Estos principios fueron definidos por Suzuki junto a un grupo de docentes con quienes instituyó un centro de estudios para la educación del talento en Japón desde donde se siguió desarrollando el método de enseñanza musical que denominaro Suzuki. Ya para el año 1971 estaba también en América constituida la Asociación Suzuki para este continente, la cual se ha expandido a los diferentes países logrando permear con su pedagogía la forma de enseñar música también en esta región del planeta. Sin duda la filosofía de Suzuki influenció el sistema de orquestas de Venezuela con su filosofía y su método, aunque no fue apropiado en su totalidad.
Otra gran influencia en el sistema de Orquestas fue la teoría desarrollada por el pedagogo Paulo Freire, quien despertó la conciencia social frente a la responsabilidad de los sujetos respecto a su propia emancipación, concienciación y transformación de sus condiciones vitales (Martín Barbero, 1998). Así mismo por la utilización de diferentes formas artísticas para esta transformación, de hecho dirá Ochoa (2002b) que:
La obra de Freire jugó un papel fundamental en vincular modos locales de expresión o de nombrar (cultura popular) con procesos sociales, lo cual fomentó controvertidas experimentaciones en los campos del teatro y de la música y fue uno de los elementos que impulsó el desarrollo de movimientos sociales en América Latina (Ochoa, 2002b: 10).
87 Es así como el arte dejó de ser solo un espacio estético - individual y se convirtió en un espacio transformador – social. En este sentido el surgimiento de políticas culturales con nuevos enfoques en Latinoamérica estuvo fuertemente influenciada por las acciones promovidas por el movimiento educativo de Freire, que repensó el arte como vehículo de transformación social.

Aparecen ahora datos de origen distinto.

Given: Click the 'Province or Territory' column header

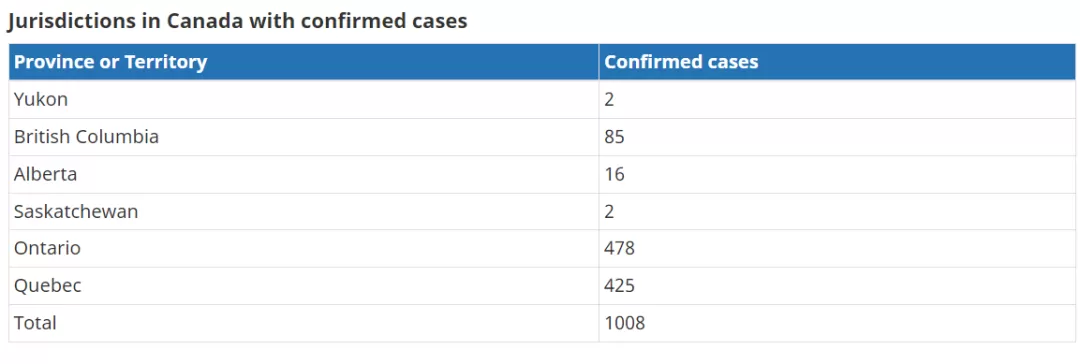Looking at the screenshot, I should (304, 62).
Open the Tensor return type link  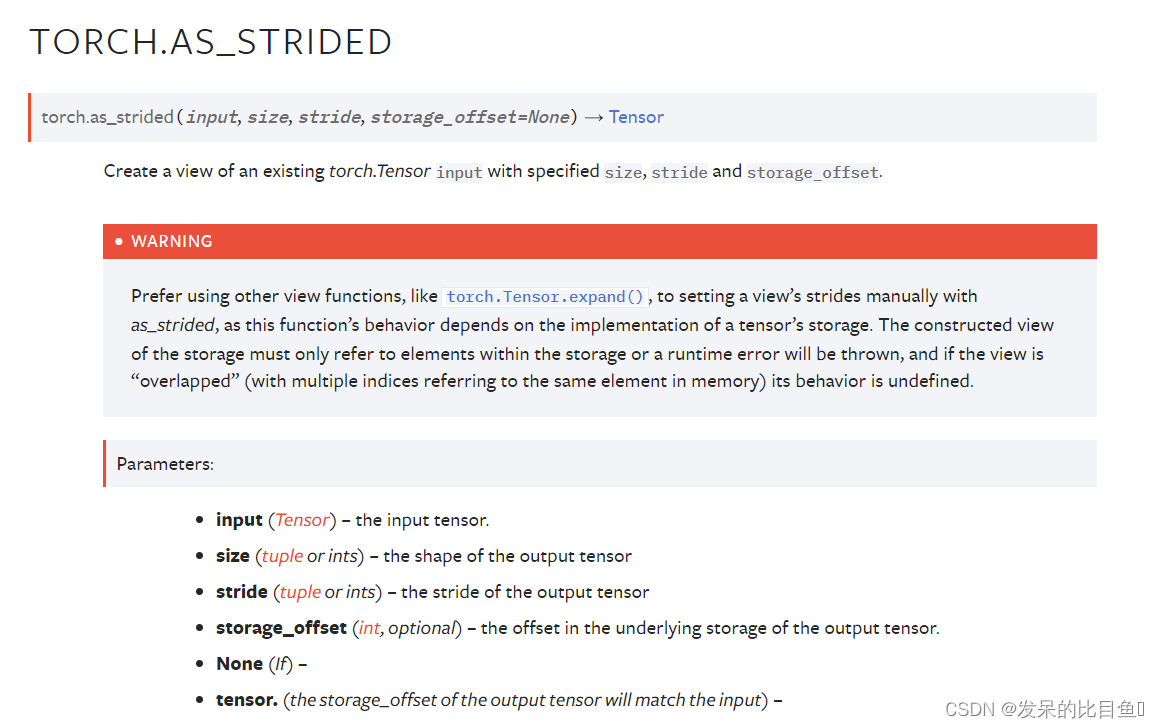click(x=636, y=117)
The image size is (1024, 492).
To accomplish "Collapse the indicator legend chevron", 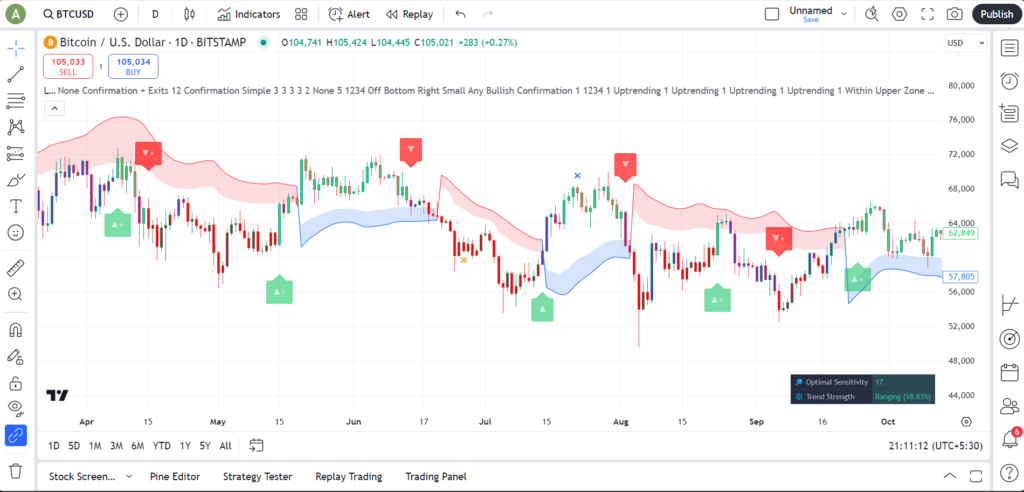I will pos(54,108).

De esta manera el modelo de orquesta – escuela se configura como un espacio que recoge una concepción nueva del sujeto, como un ser capaz, lleno de talento, que solo debe ser educado correctamente, y el colectivo, como un espacio liberador, valioso para la transformación de los individuos y por tanto necesario para la generación de nuevas dinámicas sociales.